+++ The data +++

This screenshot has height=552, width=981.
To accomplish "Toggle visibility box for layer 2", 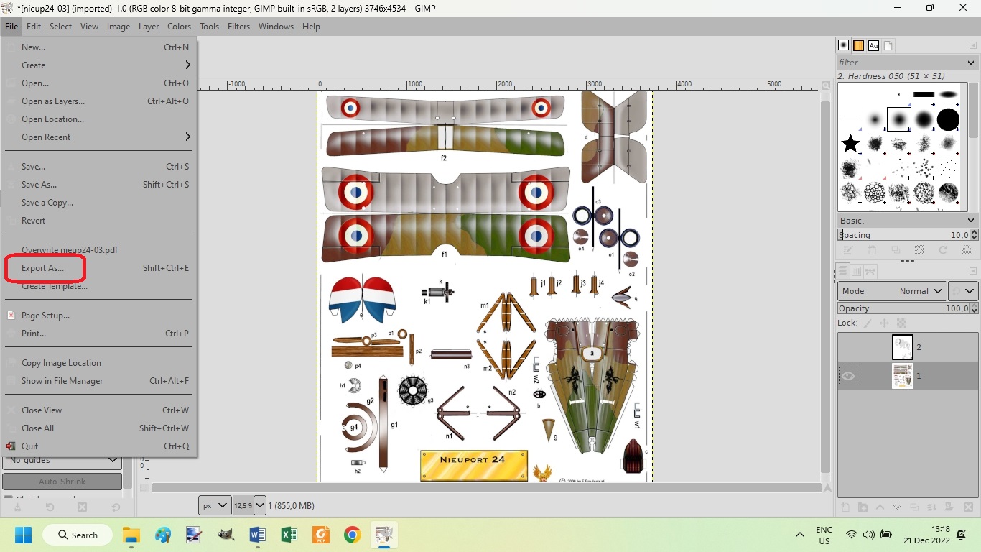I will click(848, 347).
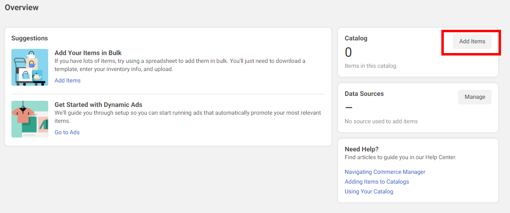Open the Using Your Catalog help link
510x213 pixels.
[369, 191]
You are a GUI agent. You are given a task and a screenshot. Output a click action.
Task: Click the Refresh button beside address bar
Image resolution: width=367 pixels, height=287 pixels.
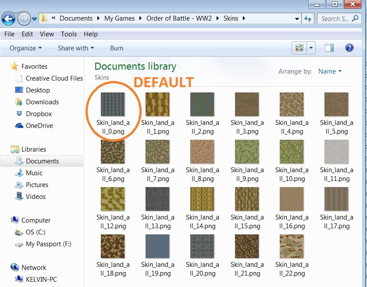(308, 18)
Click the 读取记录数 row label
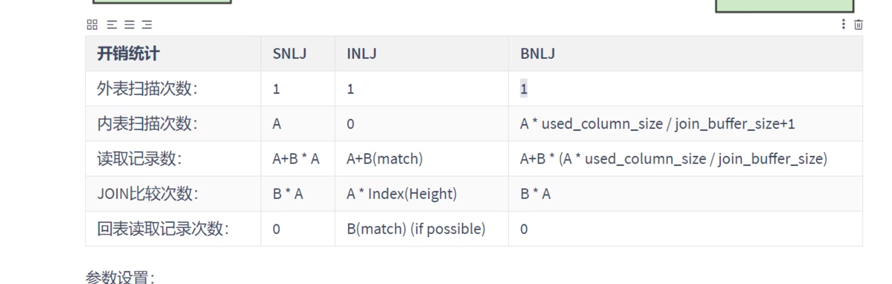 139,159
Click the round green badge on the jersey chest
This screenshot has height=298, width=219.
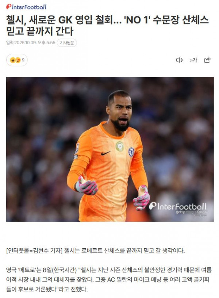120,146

+++

> _Stated goal_
Rewrite the records from the line containing "Click the round" through the end of the records, replacing "green" with "yellow" and leaving everything else unchanged. Leave the pictures out of your answer.

> _Exercise answer_
Click the round yellow badge on the jersey chest
This screenshot has height=298, width=219.
120,146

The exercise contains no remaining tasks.